Je m’attarde sur le grand portrait de Philippe II œuvre du collectif Equipo Crónica qui révéla les balbutiements d’une nouvelle Espagne bientôt libérée du joug franquiste. L’œuvre en fin de visite renvoie au Philippe II de Velázquez vu en début. Même pose, même expression mais le fond n’est plus paysager : le pop Art aux couleurs criardes fait la loi comme l’américanisation qui s’infiltre dans la société espagnole des années 70. La Toison d’Or attribut toujours actuel de la famille royale barre la poitrine du souverain qui tient à la main non plus une arme mais le journal conservateur ABC le grand influenceur de l’époque ! Je m’amuse beaucoup à relever toute la charge satirique de cette peinture…

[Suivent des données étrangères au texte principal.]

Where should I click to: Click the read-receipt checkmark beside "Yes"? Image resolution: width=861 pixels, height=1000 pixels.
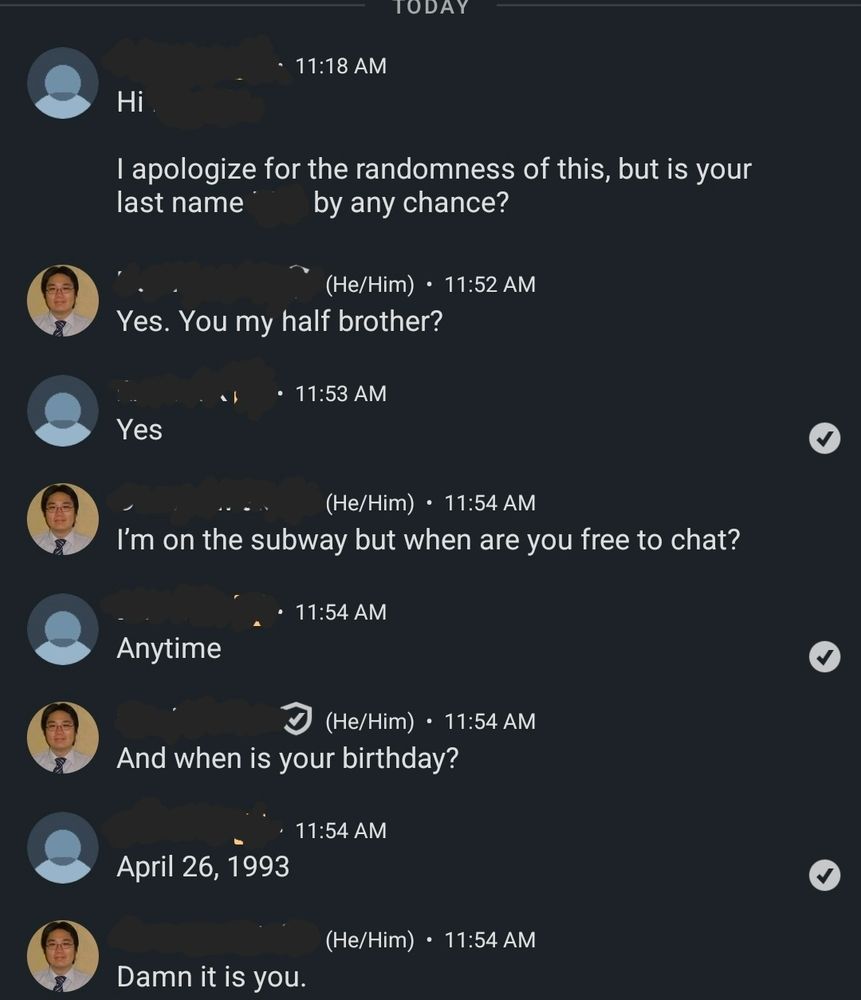824,438
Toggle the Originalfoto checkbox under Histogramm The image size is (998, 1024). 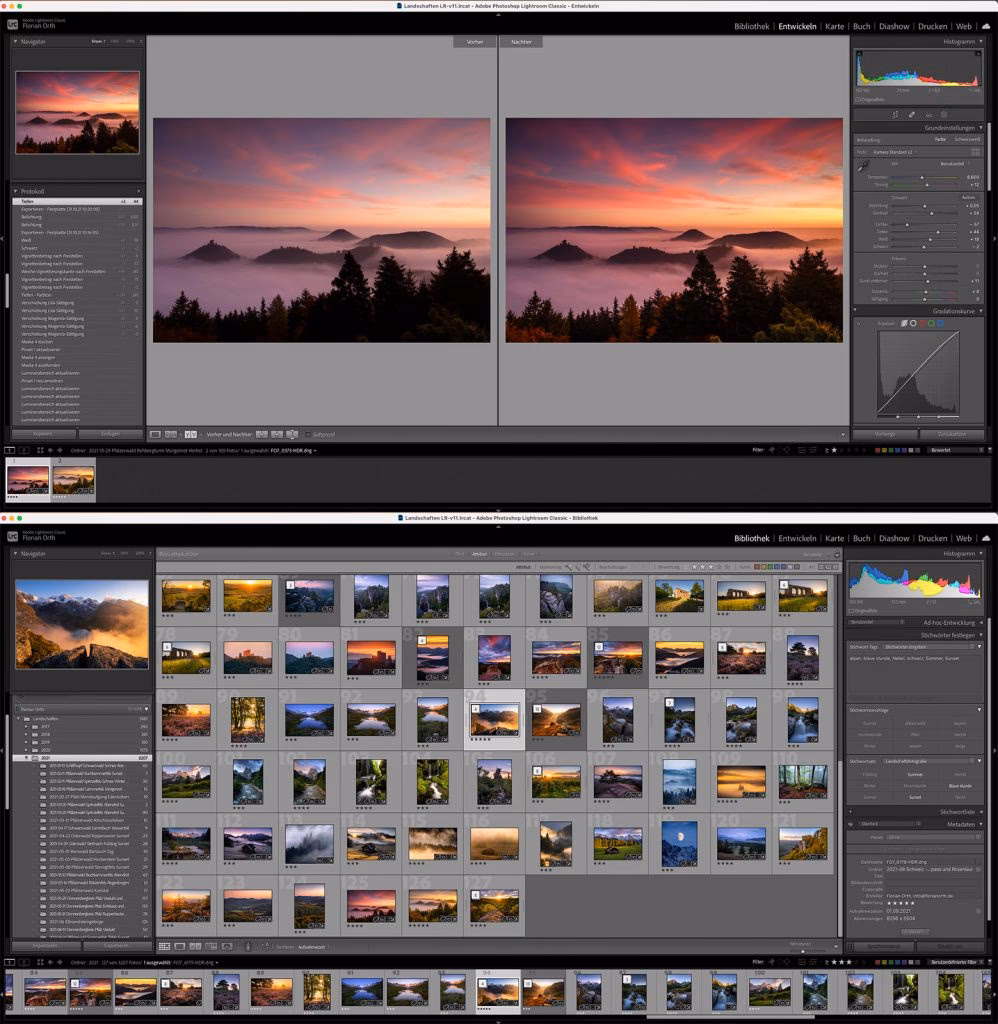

"La factoria y yo" Equipo Crónica 1971 (sérigraphie)

 

Et puis tout près il y a l’installation de Pilar Albarracin « Asneria » de 2010 : un bel âne gris naturalisé trônant sur une pile de livres épars ! Goya dans ses Caprichos s’est beaucoup servi de l’âne pour stigmatiser satiriquement la bêtise et l’obstination. Que peut apprendre cet âne, dont l'ombre est celle d'une licorne, fièrement juché sur une montagne de livres jetés au hasard ? une question se pose en miroir « et nous ? »

 

Installation"Asnería" Pilar Albarracín 1910

 

 

Ma visite se termine sur cette interrogation cependant que devant mes yeux flottent encore petites sculptures et tableaux qui persistent à ce jour dans mon souvenir .

Du XVII° au XX°...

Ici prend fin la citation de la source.